Maisflächen sind bestellt

Seit Mitte April wurde im Betrieb Mais gelegt, am Montag waren die für die Kultur vorgesehenen rund 435 Hektar Anbaufläche bestellt. „Sonst haben wir um den 20. April begonnen und waren um den 10. Mai mit der Maisausaat fertig“, erklärt der 55-jährige Landwirt. Die Witterung habe einen zügigen Fortgang der Bestellarbeiten erlaubt. Die Böden waren aufgrund der fehlenden Winterfeuchte zeitiger abgetrocknet und hatten sich schneller erwärmt.
Die ausbleibenden Niederschläge treiben dem Feldbauleiter der Genossenschaft nun aber längst die Sorgenfalten auf die Stirn. „Seit Jahresbeginn hatten wir lediglich 60 Millimeter Niederschlag“, rechnet Hänsch vor. Der letzte Regen sei an Ostern gefallen. „Karfreitag hatten wir im Bereich Löberitz elf Liter und im Bereich Salzfurtkapelle acht Liter pro Quadratmeter.“ Am vergangenen Wochenende, als nur wenige Kilometer entfernt zwischen 15 und 20 Millimeter Niederschlag fielen, blieb es im Einzugsbereich der Genossenschaft trocken. „Noch stehen die Kulturen gut“, will der Fachmann nichts dramatisieren. Die Taubildung und auch der morgendliche Nebel nach den relativ kalten Nächten in der vergangenen Woche haben sich günstig auf die Bestände ausgewirkt.

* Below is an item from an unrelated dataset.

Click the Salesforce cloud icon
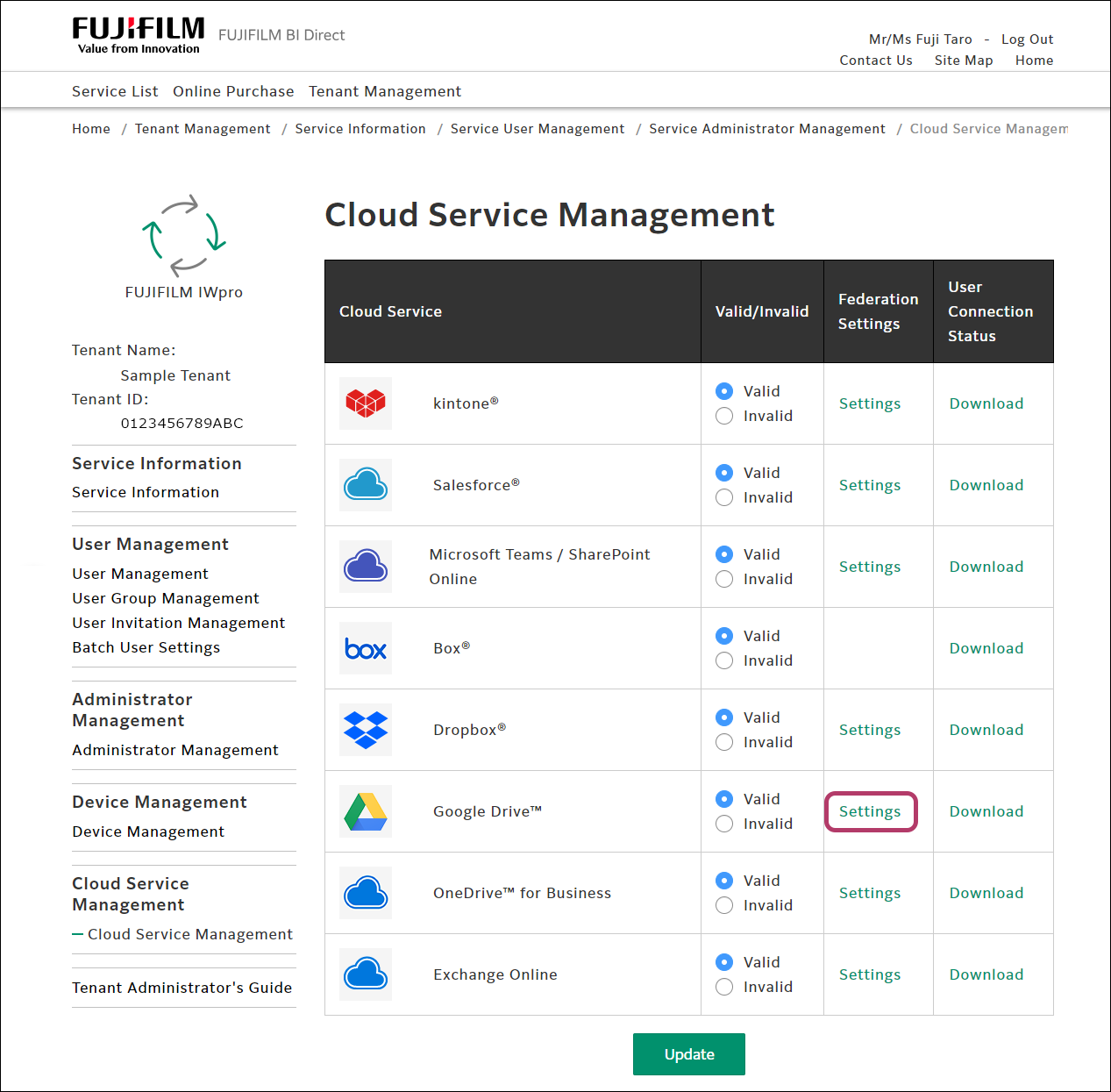[x=366, y=485]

Wintergetreide „reduziert“

„Jetzt wir es aber höchste Zeit, dass es regnet“, sagt Hänsch, der inständig darauf hofft, dass die für das erste Maiwochenende angekündigten Niederschläge kommen. Die Genossenschaft muss im Jahresverlauf ohnehin mit durchschnittlich nur 450 bis 500 Millimeter Niederschlag auskommen. In den Wintergetreidebeständen auf den zum Teil sehr leichten 30er Ackerböden mit Kies im Untergrund werden bereits die ersten Trockenschäden sichtbar. „Die Pflanzen fangen an zu reduzieren“, erläutert der Feldbauleiter. Das bedeutet, das Getreide reagiert auf den Wassermangel mit einer Reduktion der Triebe und der Kornzahl pro Ähre. Eine solche Ausdünnung der Bestände hätte dann Ertragseinbußen zur Folge.
Nach Wasser lechzen aber auch die Zuckerrüben, die in der dritten Märzdekade binnen sieben Tagen auf rund 160 ha Fläche gedrillt wurden. In der vergangenen Woche wurde in den Hackfrüchten die zweite Nachauflaufbehandlung gegen Unkräuter vorgenommen. Am vergangenen Donnerstag lief dann die Blütenspritzung im Raps an. Die Ölfrucht steht in der Agrargenossenschaft Löberitz auf rund 400 ha Fläche. Die kombinierte Gabe von Wachstumsregler und Fungizid auf 250 ha Winterroggen war zu diesem Zeitpunkt bereits abgeschlossen. An den Raps wird sich dann der Pflanzenschutz im Winterweizen anschließen. Die Bestände auf rund 500 ha Fläche werden dann entsprechend der Boniturergebnisse mit einer Tankmischung aus Wachstumsregler, Fungizid und Herbizid behandelt.